▶ **Page excerpt**:
AI动态跟踪系列(六):OpenAIo3、豆包新品首发,关注原生Agent与多模态推理
Ping An Securities· 2025-04-17 13:10
Investment Rating - The industry investment rating is "Outperform the Market" [1][38]. Core Insights - OpenAI's latest models, o3 and o4-mini, introduce significant advancements in image reasoning and agent capabilities, enhancing the AI programming ecosystem [3][4]. - The competition in the global large model field remains intense, with a strong emphasis on native agent capabilities and multimodal reasoning [34]. - The domestic AI computing power market is expected to see increased acceptance and market share for Chinese AI computing solutions due to ongoing global trade tensions [34]. Summary by Sections OpenAI's New Models - OpenAI released o3 and o4-mini, which are touted as the most intelligent models to date, featuring breakthroughs in image reasoning and agent capabilities [3][4]. - The o3 model has set new state-of-the-art benchmarks in coding, mathematics, and visual perception tasks, outperforming its predecessor o1 by 20% in error rates on complex tasks [5][7]. - The o4-mini model is optimized for fast and cost-effective reasoning, excelling in non-STEM tasks and data science [5]. Doubao 1.5 Model - Doubao 1.5 has reached or is close to the top tier globally in reasoning tasks across mathematics, coding, and science, with enhanced visual understanding capabilities [17][21]. - The Doubao APP, based on the Doubao 1.5 model, can perform "thinking while searching," providing detailed recommendations based on user needs [24][27]. - Doubao's daily token usage has surged to over 12.7 trillion, indicating significant growth and market penetration [18]. Investment Recommendations - The report suggests focusing on AI applications in enterprise services, programming, and office automation, as well as on domestic AI computing power companies [34]. - Recommended stocks in AI applications include companies like Fanwei Network and Kingdee International, while AI computing power recommendations include companies like Haiguang Information and Inspur Information [34].

▶ **Raw data**:
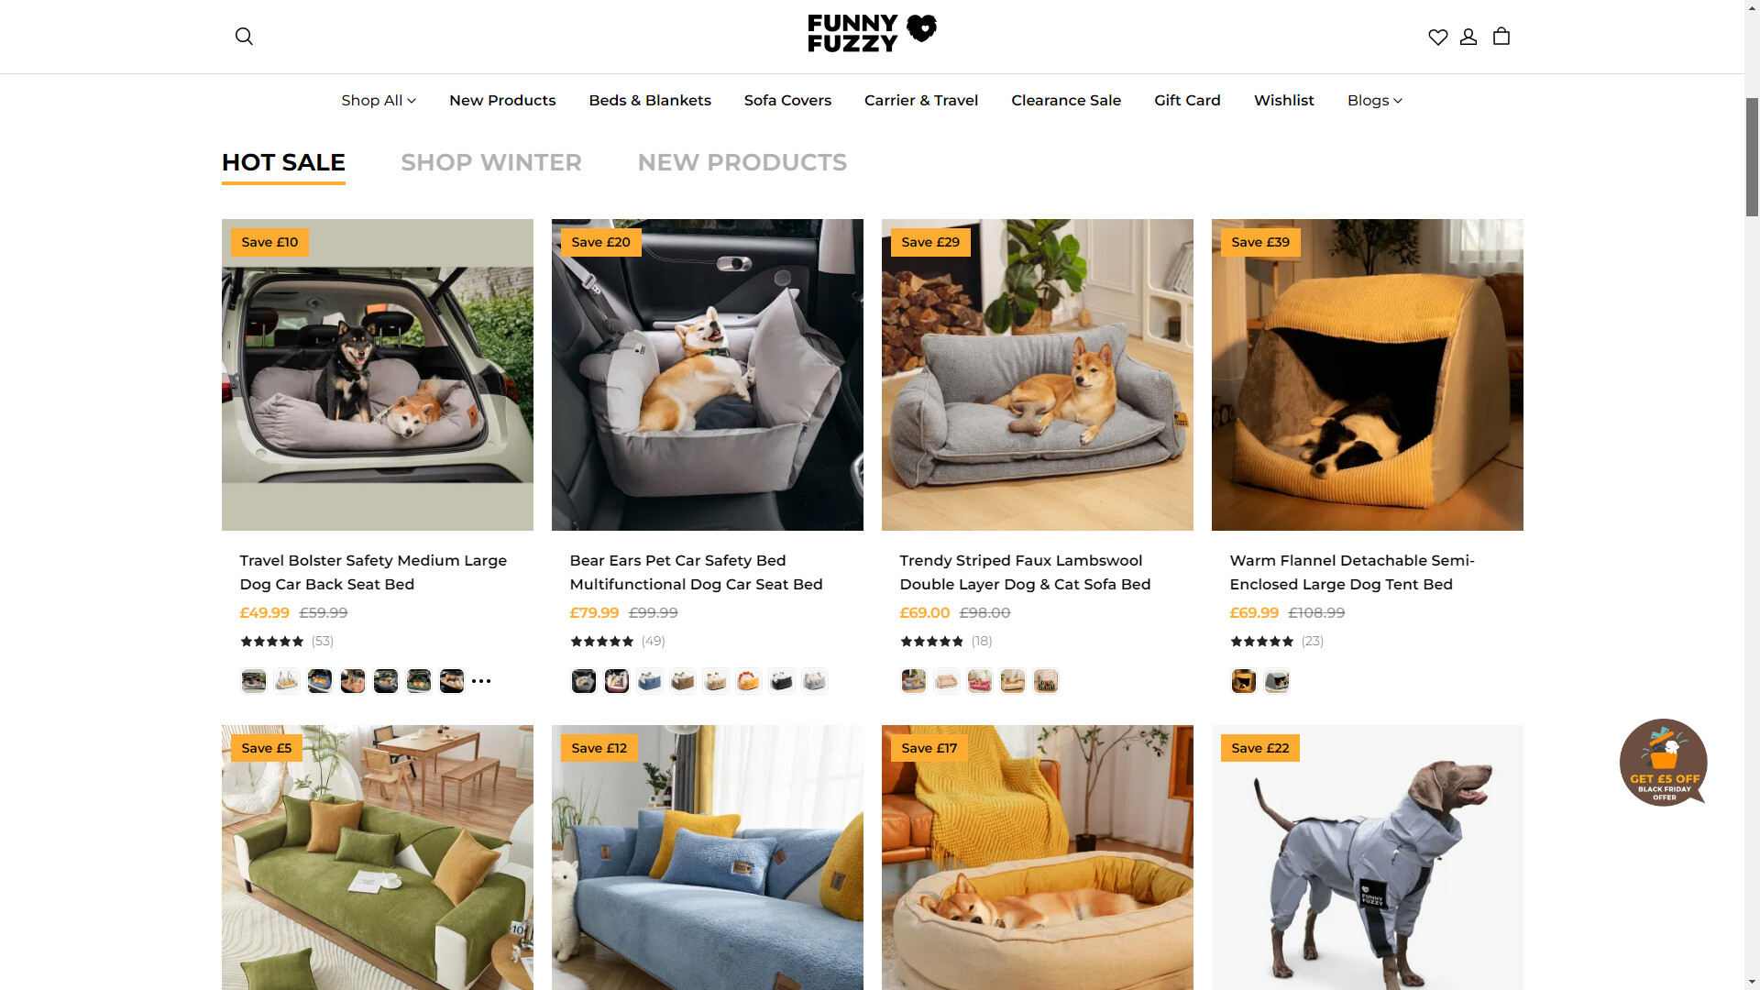Click the Funny Fuzzy logo
This screenshot has width=1760, height=990.
click(872, 34)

▶ **Work instruction**: What daily token usage does the report summary give for Doubao? The material is separate from the report summary and has nothing to do with it.

▶ **The answer**: Over 12.7 trillion.